## DATA FOR THE TASK
-*-*-

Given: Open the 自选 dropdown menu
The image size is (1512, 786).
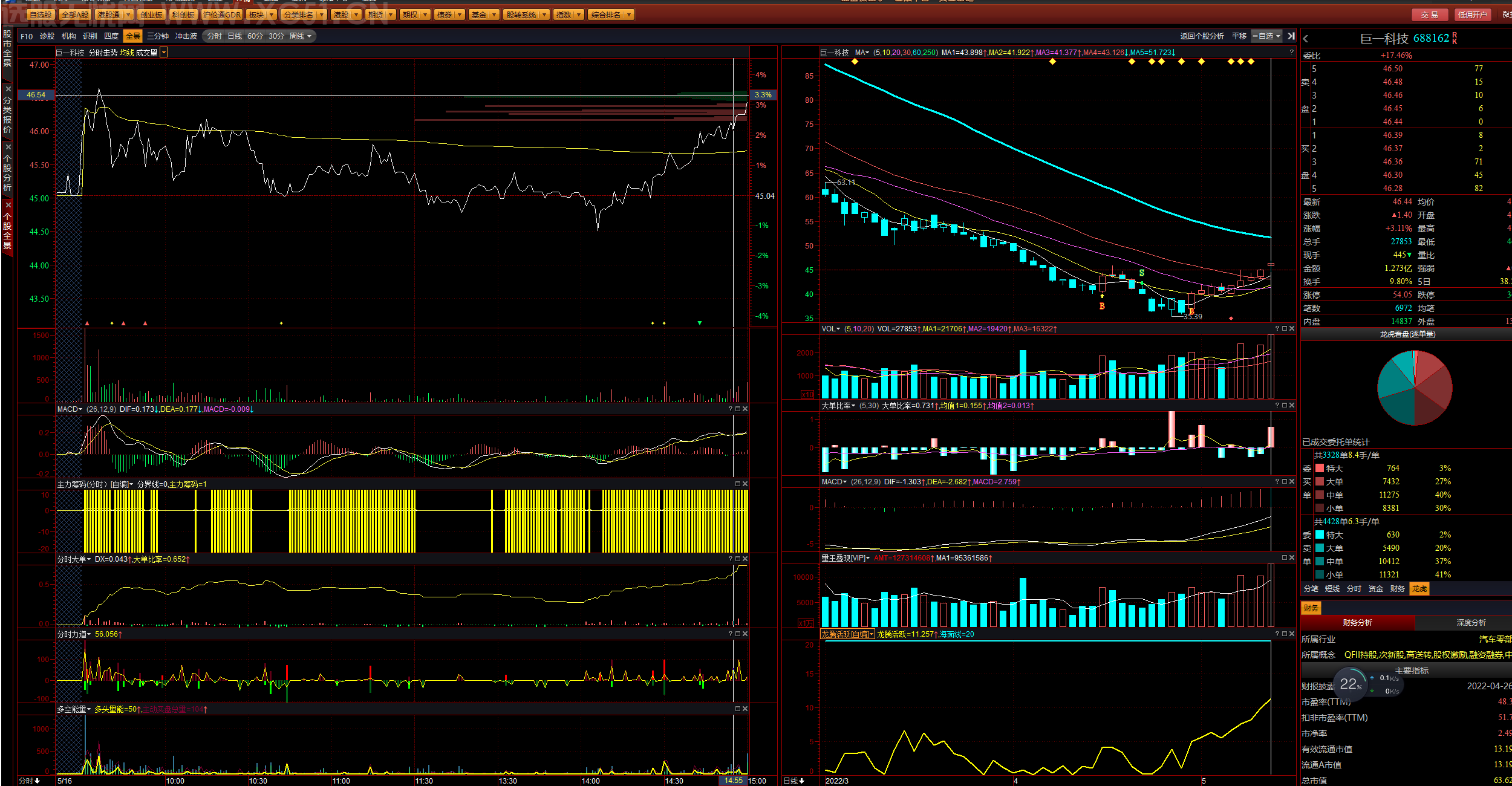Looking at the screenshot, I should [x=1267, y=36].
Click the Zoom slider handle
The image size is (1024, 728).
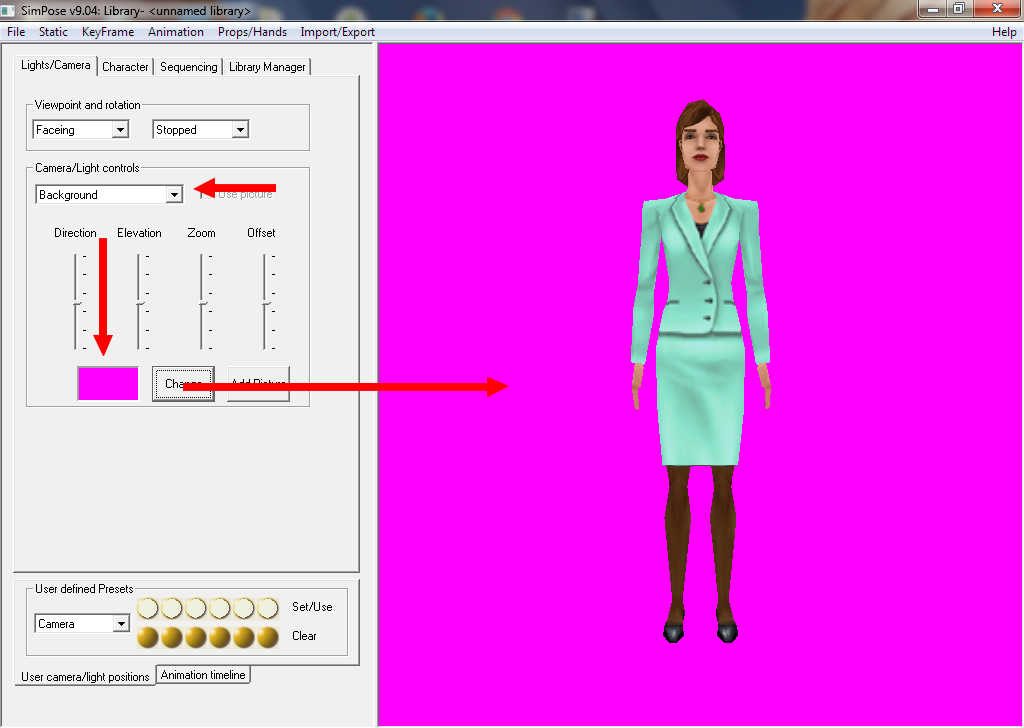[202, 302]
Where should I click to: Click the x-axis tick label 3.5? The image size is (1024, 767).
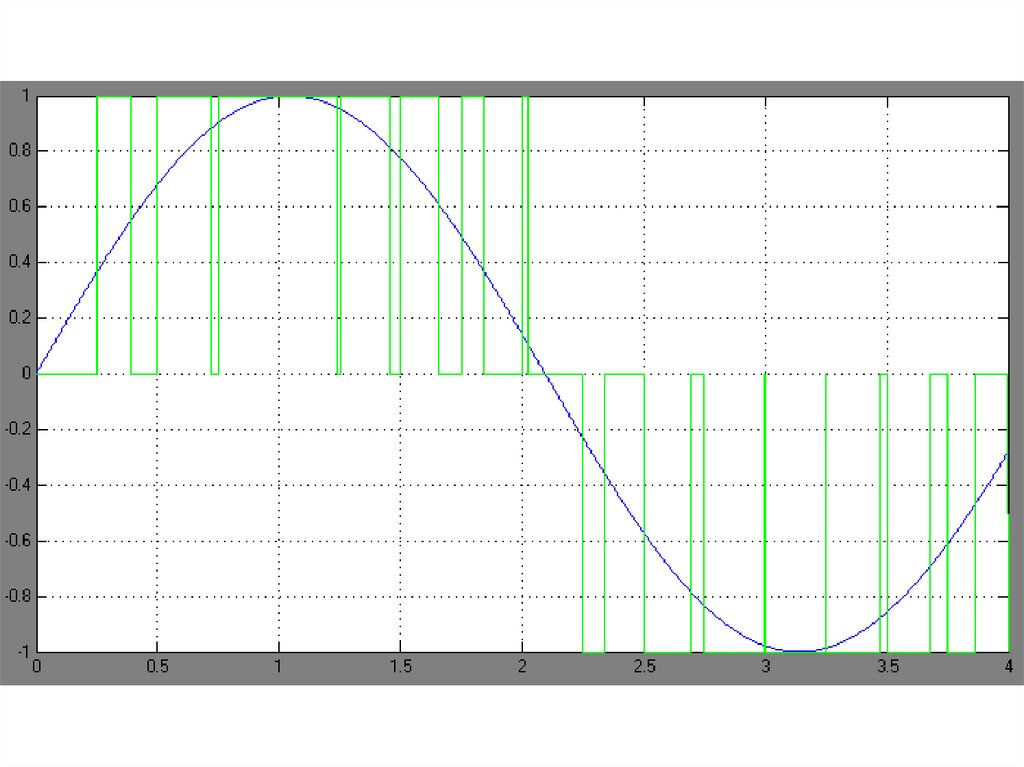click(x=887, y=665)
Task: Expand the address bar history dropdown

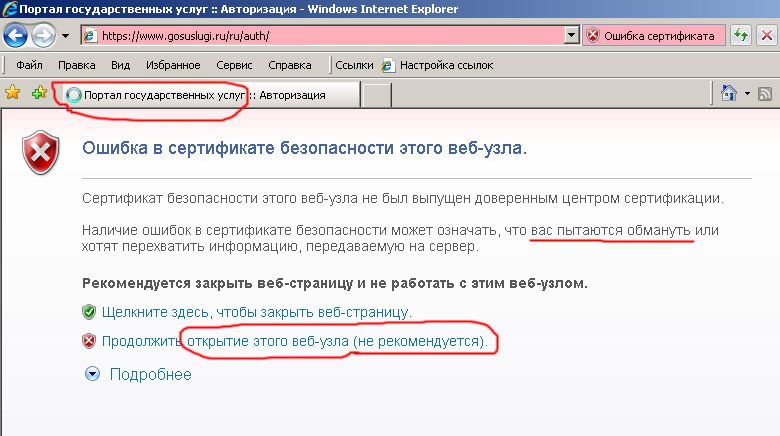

-*-*-

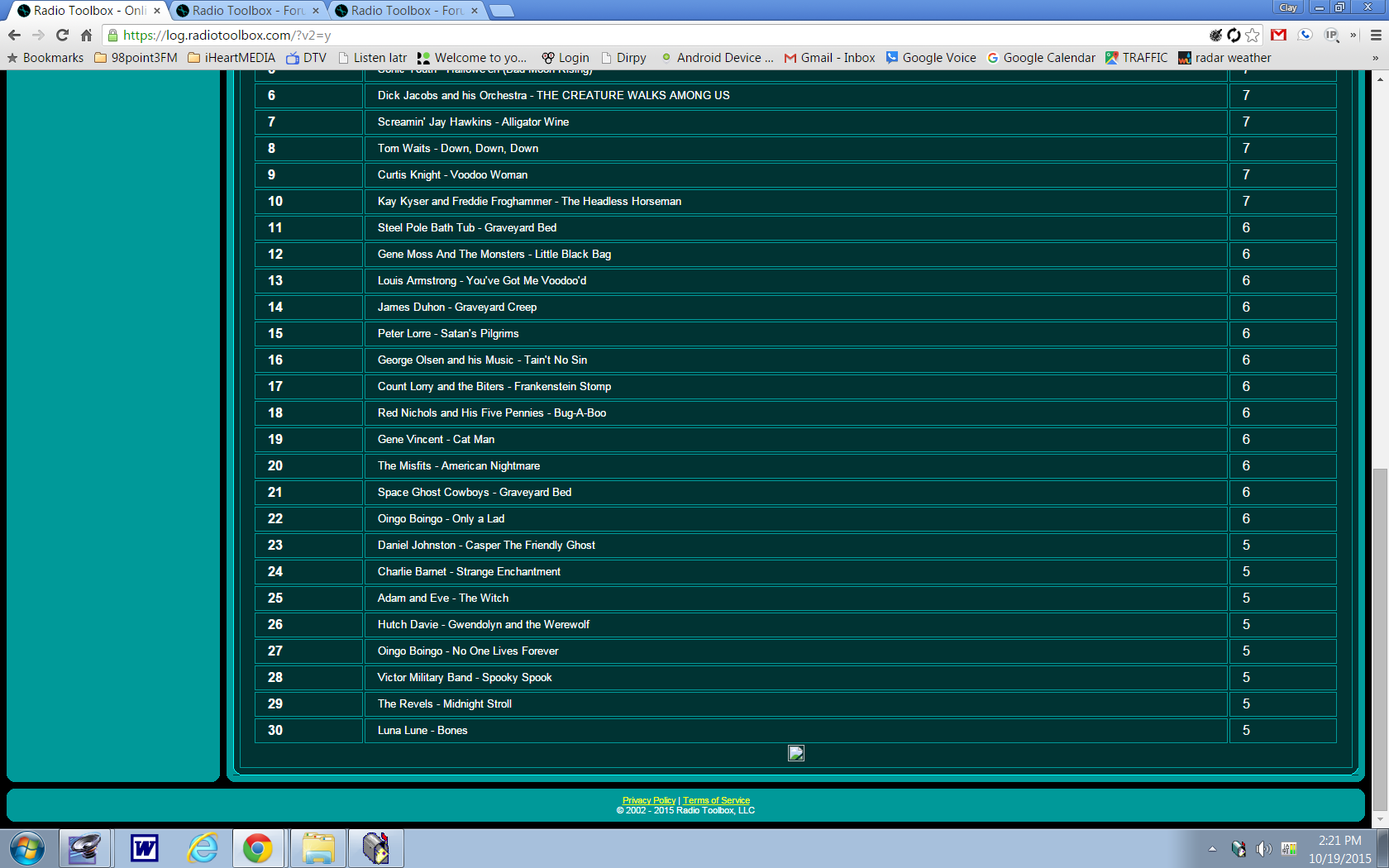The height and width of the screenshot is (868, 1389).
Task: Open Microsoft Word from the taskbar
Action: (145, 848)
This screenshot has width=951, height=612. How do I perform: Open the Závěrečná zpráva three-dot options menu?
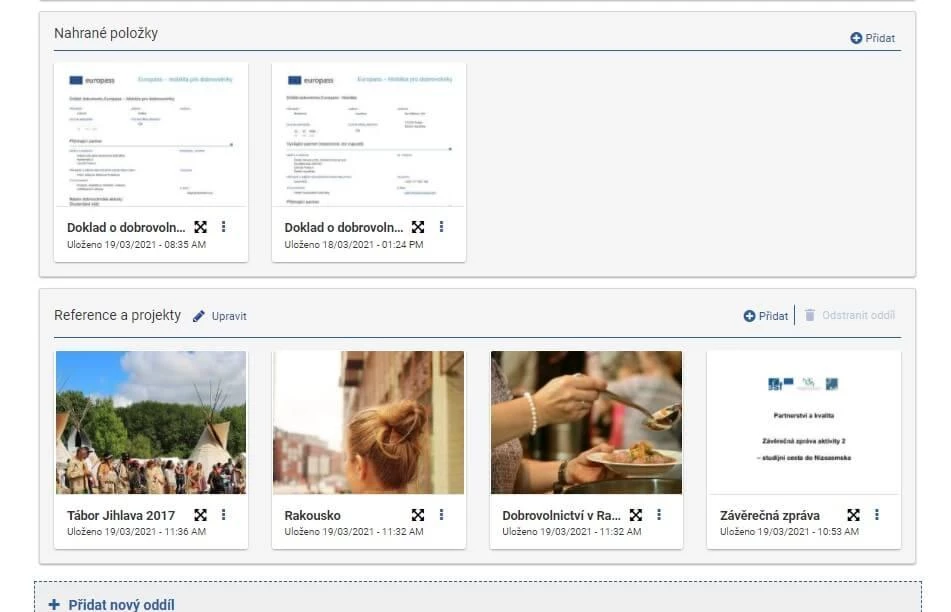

-*-*-

## TASK DETAILS
The string "menu": state how many lines above contain it, giving nothing but the number.

## YOUR RESPONSE
2